━━━ PASSAGE PROVIDED ━━━
The U.S. Environmental Protection Agency June 15 dramatically lowered the safe drinking water levels of four common fluorochemicals, saying that new science warrants tougher action to protect public health.
The EPA, in what's officially an interim health advisory, lowered its safe drinking water levels from 70 parts per trillion for PFOA and PFOS down to 0.004 ppt and 0.02 ppt, respectively.
The new levels are between 3,500 and 17,000 times lower than those set by President Barack Obama's EPA in 2016 for the per- and polyfluoroalkyl substances, or "forever" chemicals as they are called for their persistence in the environment.
"People on the front-lines of PFAS contamination have suffered for far too long," said EPA Administrator Michael Regan. "That's why EPA is taking aggressive action as part of a whole-of-government approach to prevent these chemicals from entering the environment and to help protect concerned families from this pervasive challenge."
━━━ DATA SECTION ━━━
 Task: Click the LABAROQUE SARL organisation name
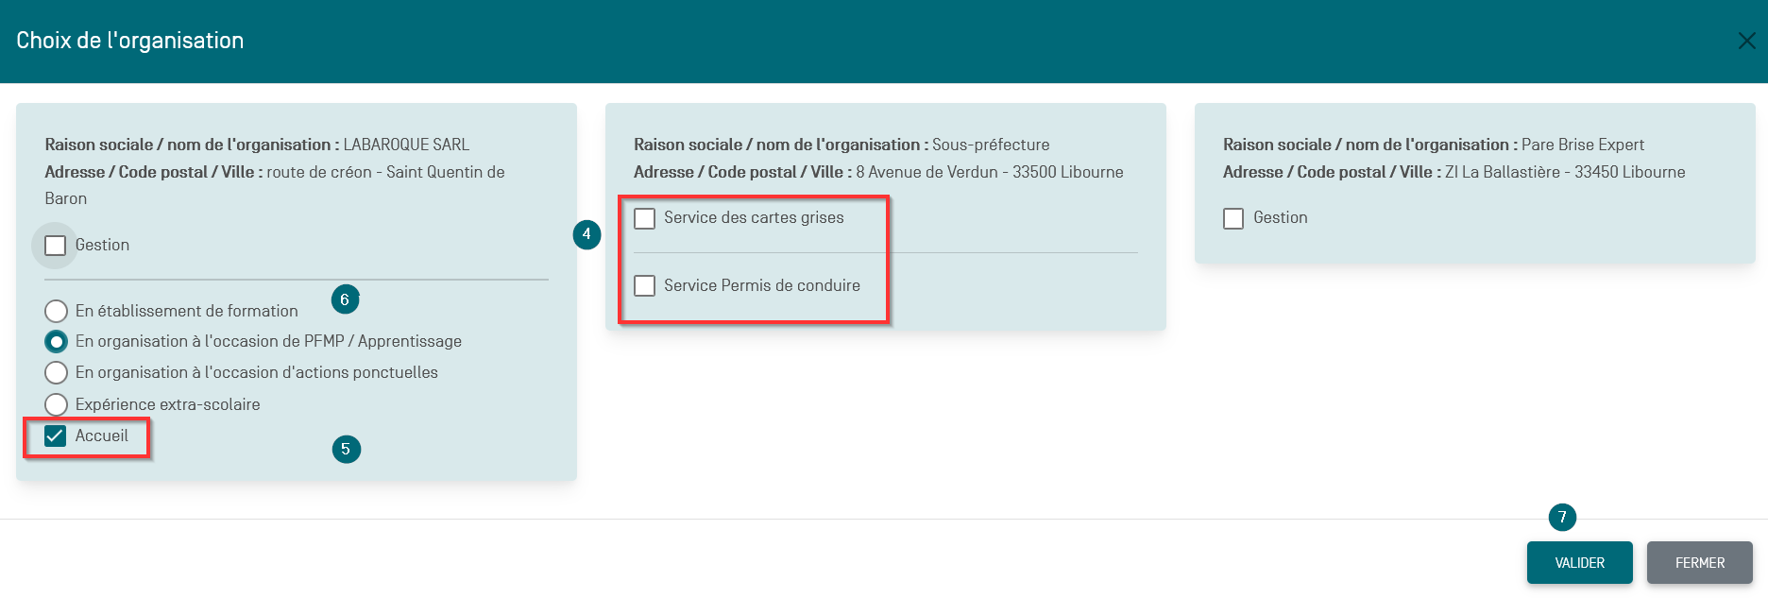[406, 145]
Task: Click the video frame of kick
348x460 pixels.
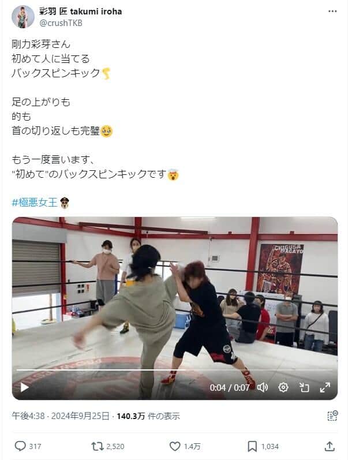Action: 175,293
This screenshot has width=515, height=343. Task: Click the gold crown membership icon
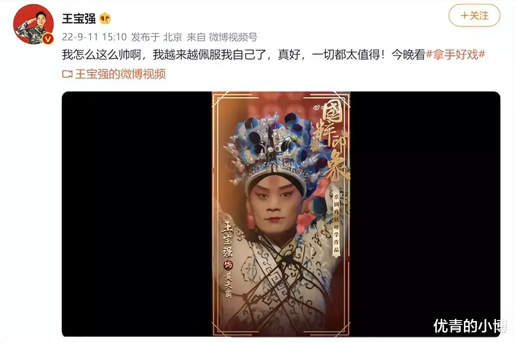tap(105, 19)
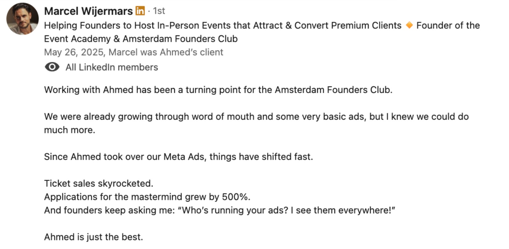
Task: Click the 'We were already growing' sentence
Action: click(x=256, y=117)
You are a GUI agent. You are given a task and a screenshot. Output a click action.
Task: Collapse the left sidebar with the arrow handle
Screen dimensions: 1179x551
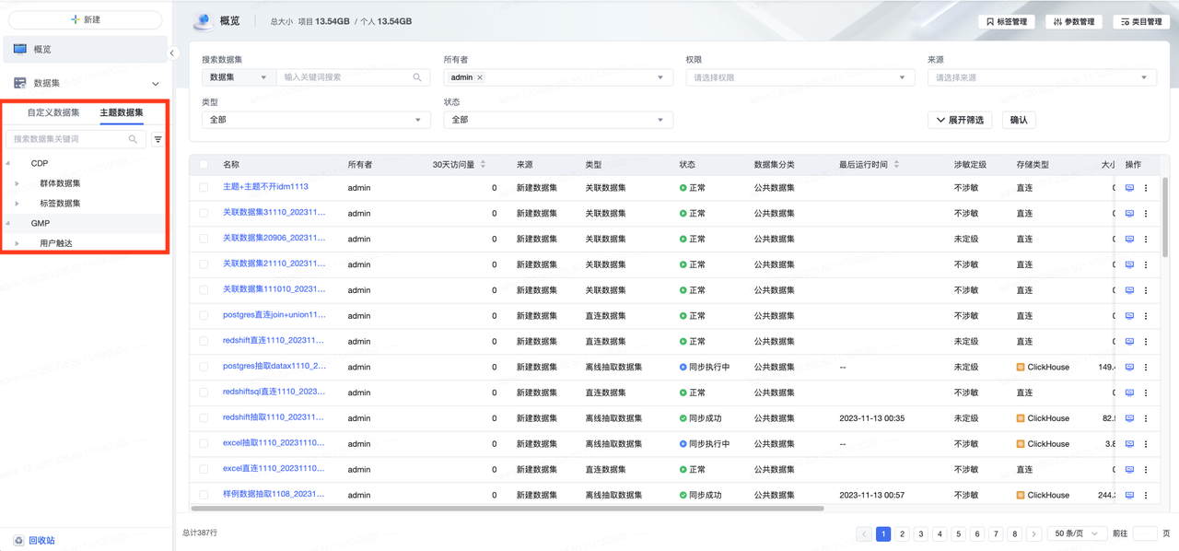click(x=172, y=53)
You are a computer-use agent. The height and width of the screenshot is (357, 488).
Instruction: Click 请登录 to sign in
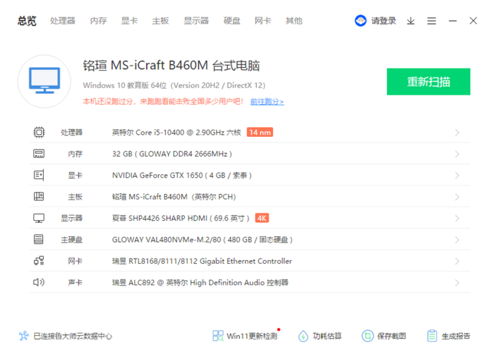(x=376, y=21)
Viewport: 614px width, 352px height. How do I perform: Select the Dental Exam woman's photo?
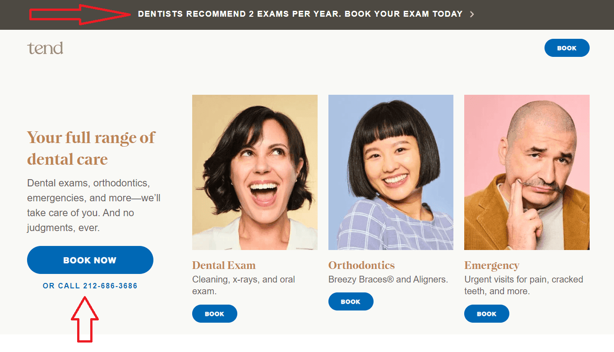[x=254, y=172]
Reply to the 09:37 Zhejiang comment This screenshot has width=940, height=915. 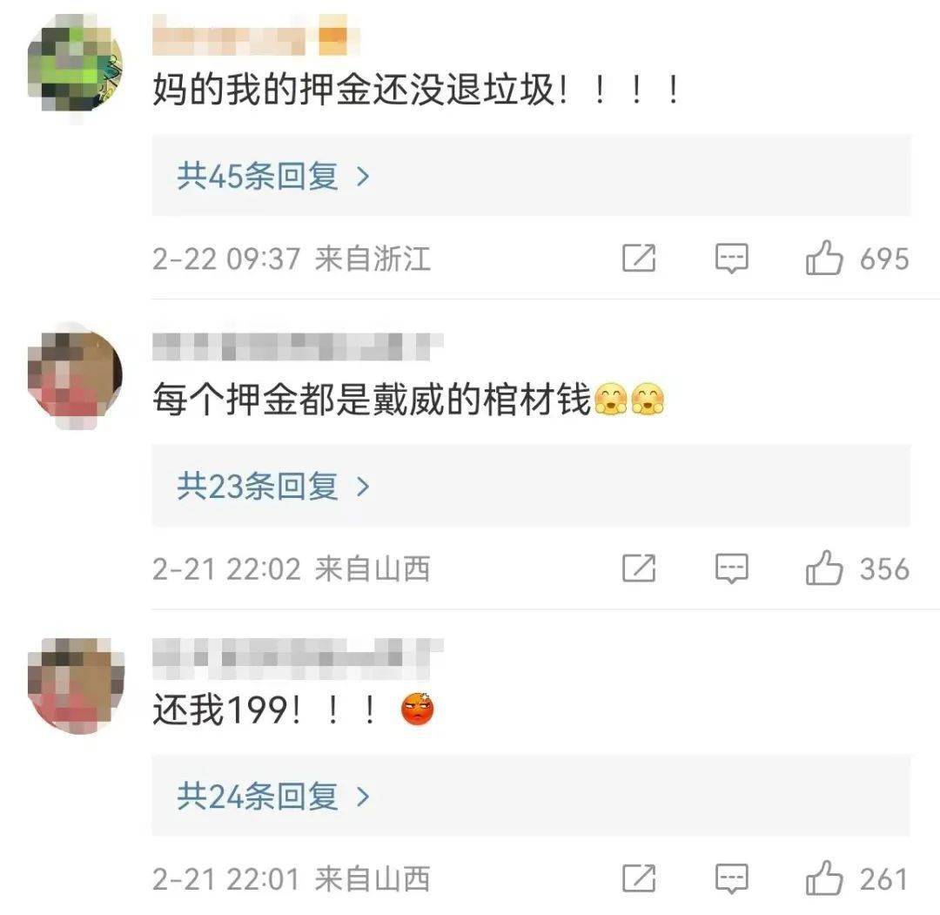tap(731, 259)

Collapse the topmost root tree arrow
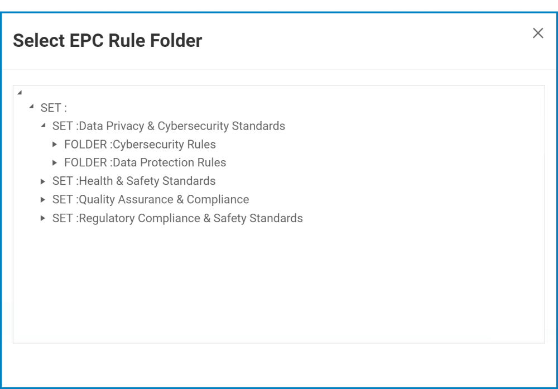[x=20, y=92]
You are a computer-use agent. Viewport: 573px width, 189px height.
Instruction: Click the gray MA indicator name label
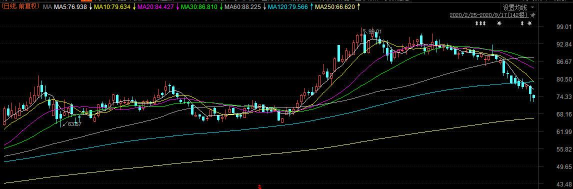click(x=47, y=7)
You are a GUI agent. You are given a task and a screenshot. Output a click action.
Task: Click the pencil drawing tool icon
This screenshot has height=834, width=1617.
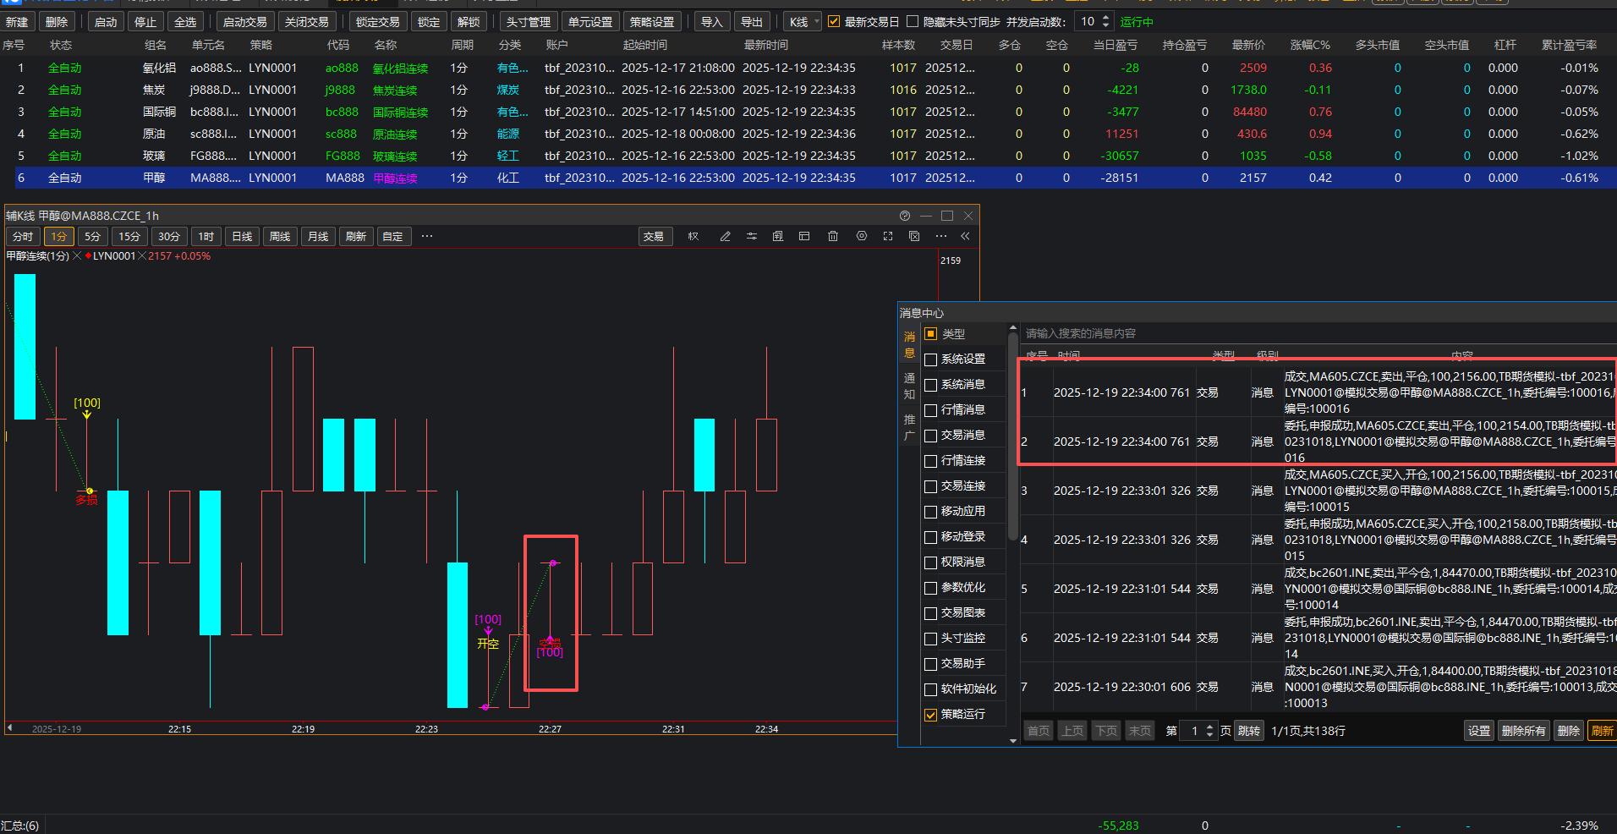click(x=725, y=237)
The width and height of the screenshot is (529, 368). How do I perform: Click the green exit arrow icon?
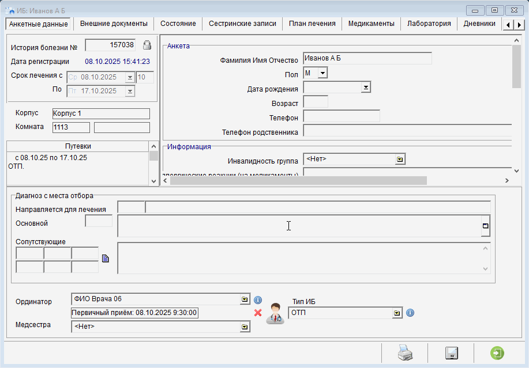pyautogui.click(x=497, y=353)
━━━
(REQUIRED TASKS)
A) Set down the stretch of the EPA advisory article from "The U.S. Environmental" through "protect public health.", copying it word for word.
B) Answer these from the EPA advisory article:
(i) On what date did the agency lower the safe drinking water levels?
(ii) Who is quoted as EPA Administrator?
(iii) Which president's EPA set the earlier levels in 2016?
C) Put this sentence from the EPA advisory article into Spanish: "The U.S. Environmental Protection Agency June 15 dramatically lowered the safe drinking water levels of four common fluorochemicals, saying that new science warrants tougher action to protect public health."

(SOLUTIONS TO THE PROBLEMS)
A)
The U.S. Environmental Protection Agency June 15 dramatically lowered the safe drinking water levels of four common fluorochemicals, saying that new science warrants tougher action to protect public health.

B)
(i) June 15
(ii) Michael Regan
(iii) President Barack Obama's

C) El 15 de junio, la Agencia de Protección Ambiental de EE. UU. redujo drásticamente los niveles seguros en el agua potable de cuatro fluoroquímicos comunes, afirmando que la nueva ciencia justifica medidas más estrictas para proteger la salud pública.